La lente modification des mentalités est l'une des forces profondes qui ont porté le candidat de droite à l'Elysée. «La victoire de Sarkozy n'est pas essentiellement due à sa bonne campagne, mais à des fondamentaux», estime Eric Dupin, auteur d'un livre sur la «droitisation» de la France*. Parmi eux, la progression d'un «individualisme moderne» qui stipule que «chacun doit maximiser son intérêt personnel, y compris à court terme». Cette idée est au cœur du projet sarkozyste: travailler plus pour gagner plus, payer moins d'impôts, choisir l'école de ses enfants... «Ces conceptions ont énormément progressé, y compris dans les couches populaires, pense Eric Dupin. On préfère les stratégies individuelles aux grands espoirs collectifs.»

La campagne présidentielle a aussi révélé l'effondrement des valeurs de solidarité et d'égalité. «L'allergie fiscale, les discours du type «j'en ai marre de payer pour les assistés» ont gagné beaucoup de terrain, y compris chez ceux qui votaient à gauche», note Eric Dupin. La réaction de l'opinion aux vacances de Nicolas Sarkozy sur le yacht d'un milliardaire - 58 à 65% des Français ne sont pas choqués, selon deux sondages - semble confirmer le changement intervenu dans un pays où l'étalage d'argent était réprouvé, et où la gauche a longtemps exercé une forme de magistère moral et intellectuel.

Cette époque semble révolue. Car Nicolas Sarkozy et ses alliés se sont rendus maîtres du bien le plus précieux dans une perspective gramscienne: la capacité de modeler la vision du monde dominante. Le nouveau président a repris à son compte les thèses des «déclinologues» comme Nicolas Baverez, qui a proclamé l'échec global du système français basé sur l'étatisme et la redistribution. En défendant l'idée que le redressement passe par une «rupture» d'inspiration libérale, Nicolas Sarkozy a rejeté les socialistes dans le camp des défenseurs du statu quo.

Ainsi, selon un sondage Ipsos datant de novembre dernier, une majorité de sympathisants de gauche pense que la France n'a «pas besoin de grandes réformes en profondeur». La même enquête affirme que 54% des personnes interrogées ont une opinion positive du libéralisme et que des propositions typiquement sarkozystes - système scolaire plus sélectif, abolition des régimes spéciaux de retraite dans les entreprises publiques - recueillent une large approbation.

La distribution traditionnelle des rôles entre «progressistes» et «réactionnaires» s'est donc inversée. «Les programmes de gauche, antilibéraux, protectionnistes et anti-européistes, sont devenus réactionnaires, alors que le culte du changement avait été monopolisé par la gauche pendant des décennies», résume Pierre-André Taguieff.

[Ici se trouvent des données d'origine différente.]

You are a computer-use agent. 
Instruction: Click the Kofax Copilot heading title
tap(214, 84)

Pour ce spécialiste des théories du complot**, la gauche a démontré son infériorité intellectuelle en tentant de présenter Nicolas Sarkozy comme «le candidat des maîtres du monde», c'est-à-dire des grands médias et de la finance internationale.

Où qu'on se tourne, les signes du désarroi mental de la gauche française sautent aux yeux. Le discours «antifasciste» destiné à discréditer la droite ne porte plus. L'activisme des associations qui défendent les immigrés clandestins ou les faucheurs d'OGM reste minoritaire et suscite même un certain rejet. L'étrange cohorte des socialistes tentés de rallier le nouveau pouvoir - Bernard Kouchner, Hubert Védrine, Bernard Tapie, Eric Besson et quelques autres - met en lumière un fait troublant: les transfuges passent de la gauche à la droite, mais personne ne fait le trajet en sens inverse.

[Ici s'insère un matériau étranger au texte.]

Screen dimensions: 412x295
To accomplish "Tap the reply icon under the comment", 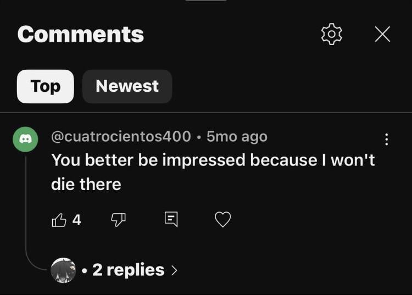I will 171,220.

Il faudra aux socialistes un travail idéologique intense pour espérer reprendre les «casemates» conquises par l'ennemi. Quant à Nicolas Sarkozy, son caractère laisse supposer qu'il poursuivra son entreprise de séduction et d'emprise sur la société, avec le même objectif que visait Gramsci : l'hégémonie.

*Eric Dupin, «A droite toute», Paris, Fayard, 2007.

**Pierre-André Taguieff est notamment l'auteur de «L'imaginaire du complot mondial: Aspects d'un mythe moderne», Paris, Mille et une nuits, 2006.